We have been covering various 3D Touch features extensively here on iDownloadBlog and will continue to do so in the foreseeable future.

In addition to using your iPhone 6s keyboard in trackpad mode, adjusting the sensitivity of 3D Touch and turning the feature on and off, iOS 9 also provides a way for iPhone 6s owners to use its built-in zooming capability in conjunction with 3D Touch, based on the amount of force exerted on an on-screen controller.

They’re calling it Peek Zoom and once activated lets you invoke iOS’s standard Zoom feature through 3D Touch rather than requiring you to double-tap with three fingers.

Before we get to it, I should mention that Peek Zoom requires that iOS’s standard Zoom and Zoom Controller features be enabled as well.

How to enable 3D Touch Peek Zoom

Step 1: Launch Settings on your iPhone 6s or iPhone 6s Plus.

Step 2: Head to the General → Accessibility → Zoom section and toggle the Zoom switch to the ON position.

iOS 9 Peek Zoom 3D iPhone screenshot 001

Step 3: Now turn on the Show Controller option on the same screen. As shown below, the Zoom Controller is an always-on overlay that provides quick access to iOS’s zoom controls regardless which app you happen to be using.

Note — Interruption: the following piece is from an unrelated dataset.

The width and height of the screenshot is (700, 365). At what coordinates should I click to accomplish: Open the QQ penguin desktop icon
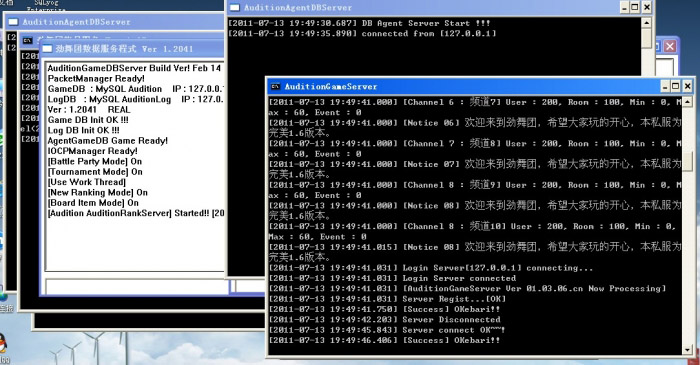coord(3,343)
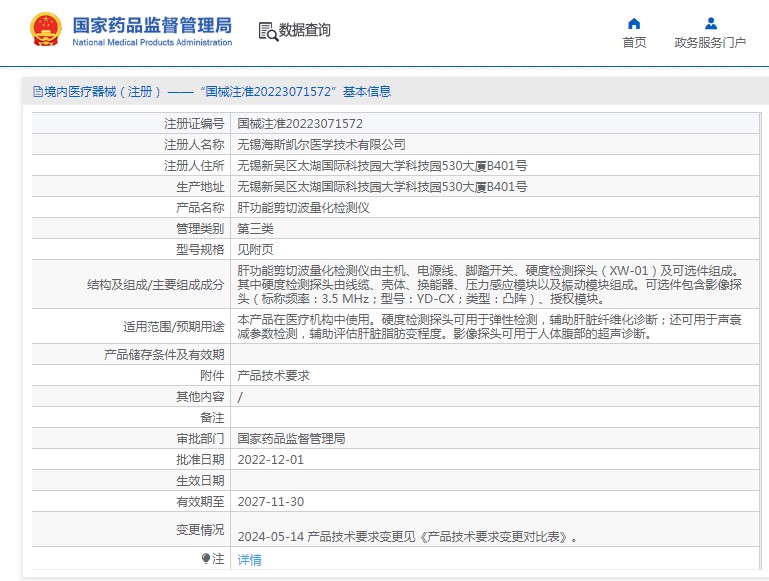
Task: Click the approval date 2022-12-01
Action: tap(270, 460)
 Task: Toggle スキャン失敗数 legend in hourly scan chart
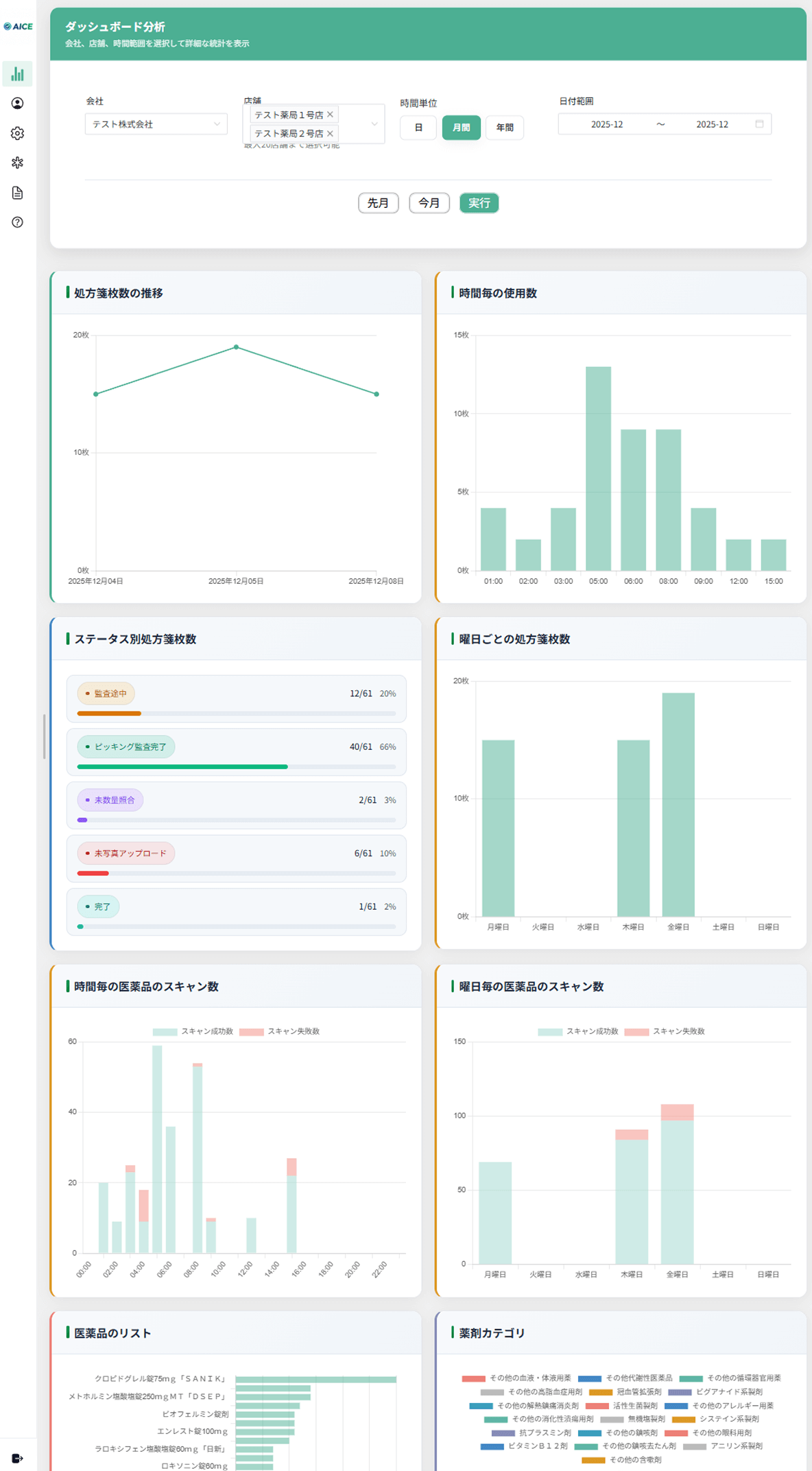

iOS 9 Peek Zoom 3D iPhone screenshot 002

And that’s it: if you own an iPhone 6s or iPhone 6s Plus, you can now press firmly on the Zoom Controller to zoom in on content in accordance with how much pressure is used.

Release the finger and the entire screen zooms out.

iOS 9 Peek Zoom 3D iPhone screenshot 003

Tip: To control the visibility of Zoom Controller when it’s not in use (it will become stronger when moved around), drag the slider under the Idle Visibility section.

Not only does 3D Touch Peek Zoom makes full-screen zooming more effective and usable but should make the life of users with reduced vision even easier than before.

Non-iPhone 6s owners who have turned on zooming but disabled the on-screen Zoom Controller can continue to use the feature the old-fashioned way: double-tap with three fingers to zoom in, drag three fingers to move around the zoomed content and double-tap with three fingers and drag up and down to change the zoom level.

Additional tips

If you like, you can change from full-screen zoom to a restricted rectangular area of the screen by changing Full Screen Zoom to Window Zoom under General → Accessibility → Zoom → Zoom Region.

And if you enable Follow Focus and Smart Typing, your iPhone, iPod touch or iPad will intelligently switch to Window Zoom when a keyboard pops up and move the window so that text is zoomed, but the keyboard is not.

When Zoom Controller is enabled, owners of non-3D Touch iPhones can tap once on the controller to show the Zoom menu, double tap to zoom in and out and drag the controller to pan zoom content when zoomed in.

The maximum zoom level can be set by dragging the slider at the bottom of the General → Accessibility → Zoom section (default value is 8x).

Moreover, the Zoom Filter section lets you enable filters to render everything that’s shown on screen as Inverted, Grayscale, Grayscale Inverted and Low Light, another boon for vision impaired users.

And last but not least, iOS is smart enough to produce a regular, non-zoomed image when you take a screenshot (press the sleep/wake and Home buttons simultaneously) while zoomed in on an area.